> **TRY IT**:
Throughout the listing below, copy each line containing "agent".
BEGIN DATA SHOWN
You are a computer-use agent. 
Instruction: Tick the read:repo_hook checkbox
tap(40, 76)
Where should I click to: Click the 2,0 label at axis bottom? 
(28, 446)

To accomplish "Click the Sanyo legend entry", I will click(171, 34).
END DATA SHOWN
BEGIN DATA SHOWN
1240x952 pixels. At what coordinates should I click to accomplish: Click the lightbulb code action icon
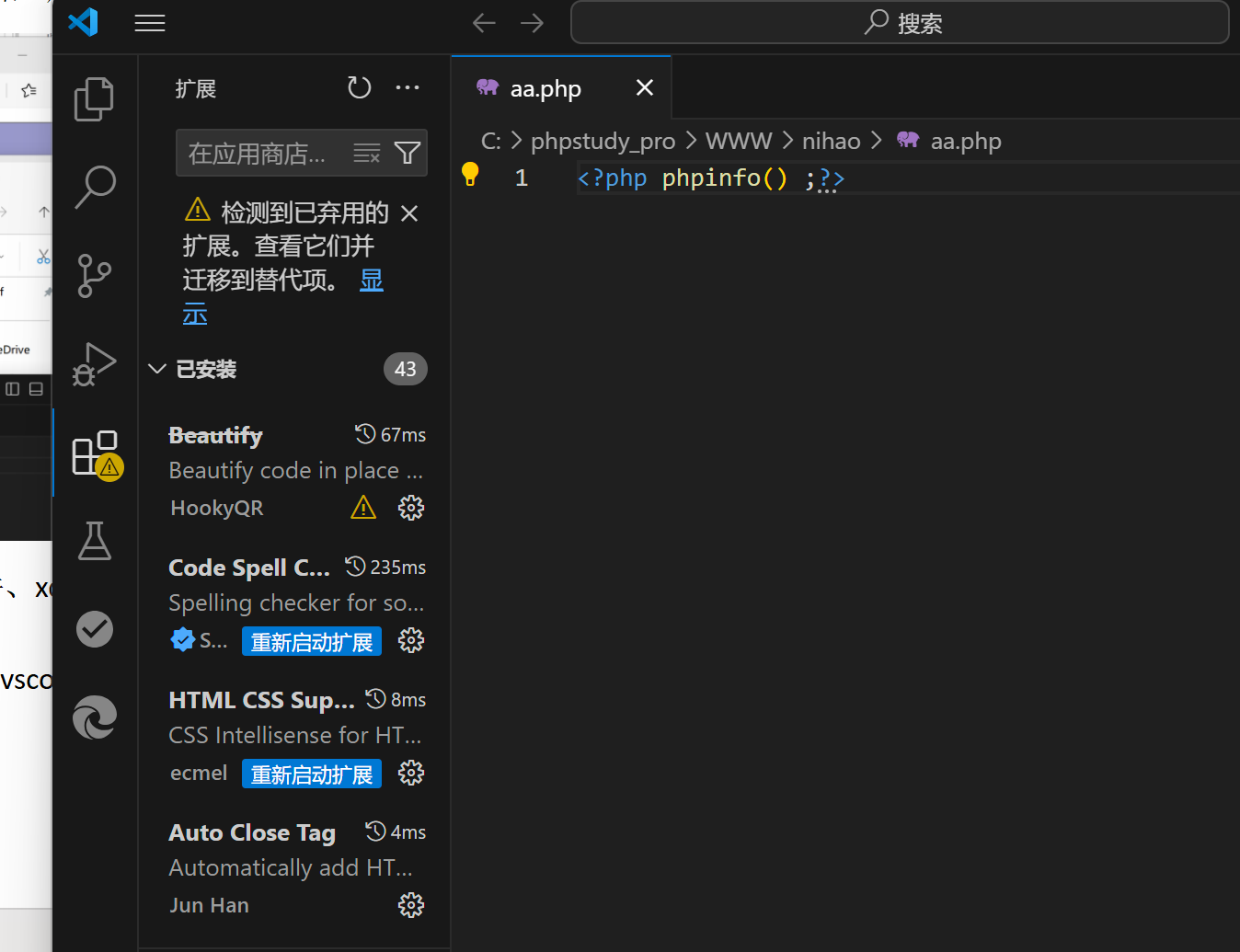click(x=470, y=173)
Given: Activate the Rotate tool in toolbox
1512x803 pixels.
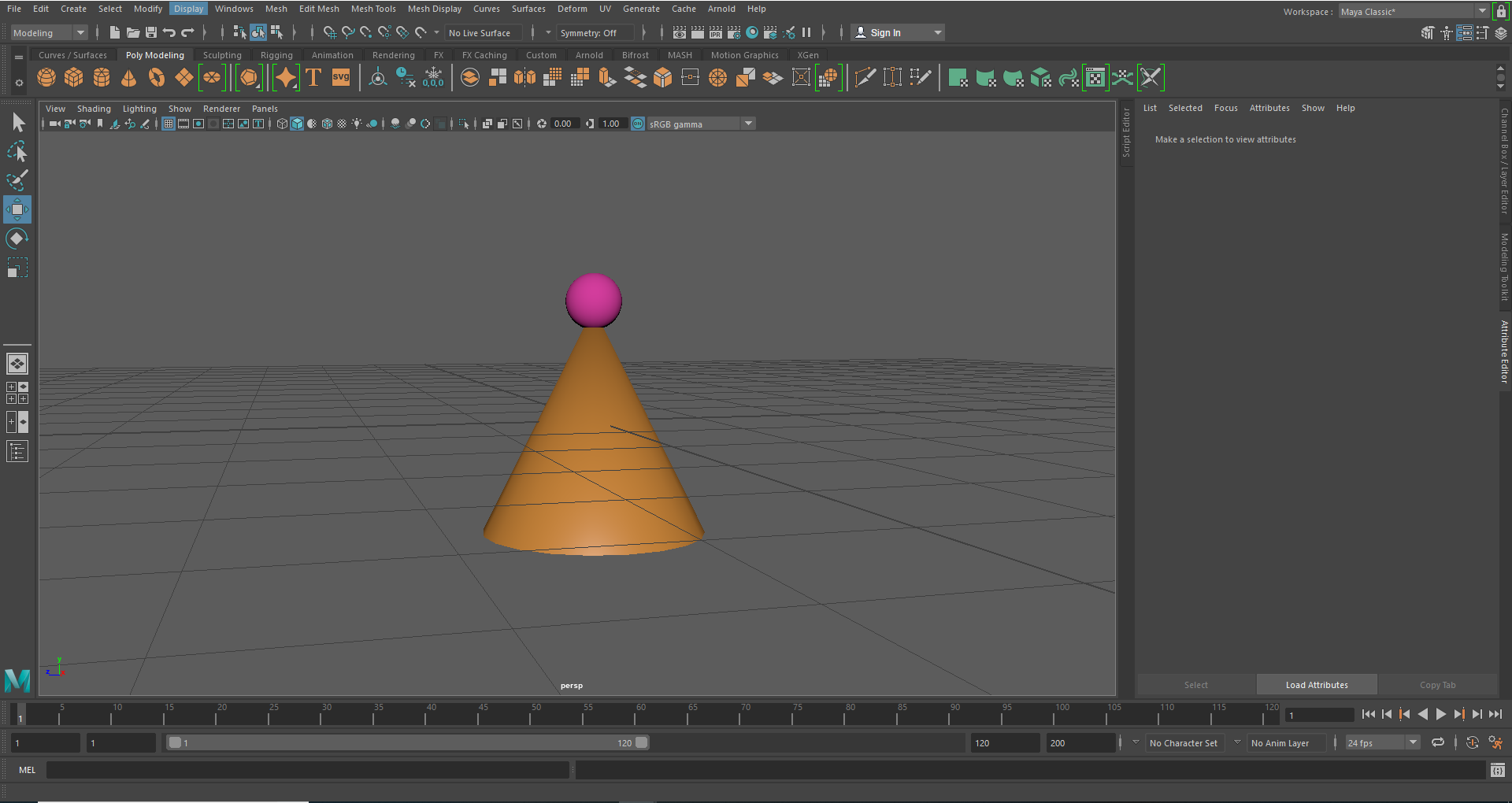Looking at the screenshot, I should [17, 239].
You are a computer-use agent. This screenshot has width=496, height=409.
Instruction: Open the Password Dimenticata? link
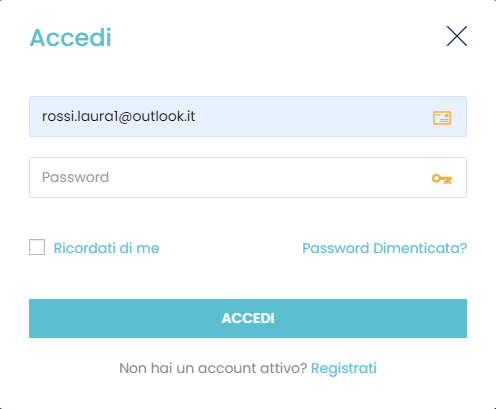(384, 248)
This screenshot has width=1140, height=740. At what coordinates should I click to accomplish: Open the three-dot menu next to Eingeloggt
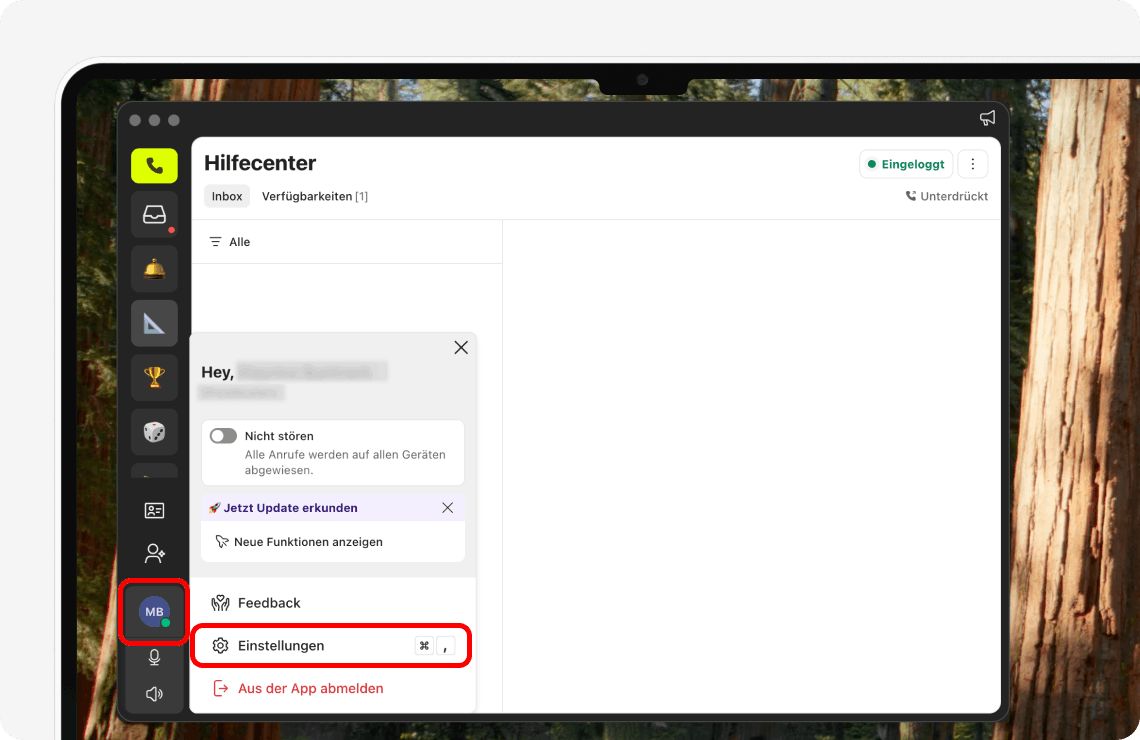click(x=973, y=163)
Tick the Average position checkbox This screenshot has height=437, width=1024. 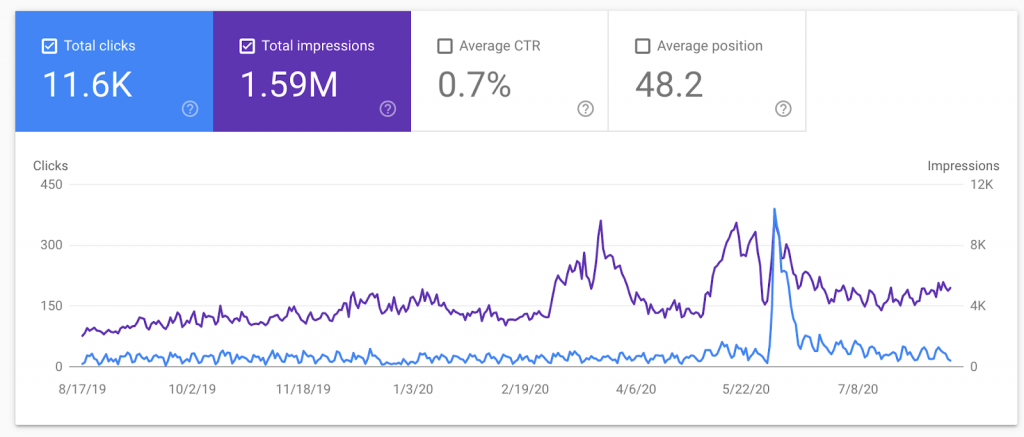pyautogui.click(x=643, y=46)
END DATA SHOWN
> **REPLY TO THE EXERCISE**:
You are a computer-use agent. 
You are a computer-use agent. This screenshot has width=496, height=409.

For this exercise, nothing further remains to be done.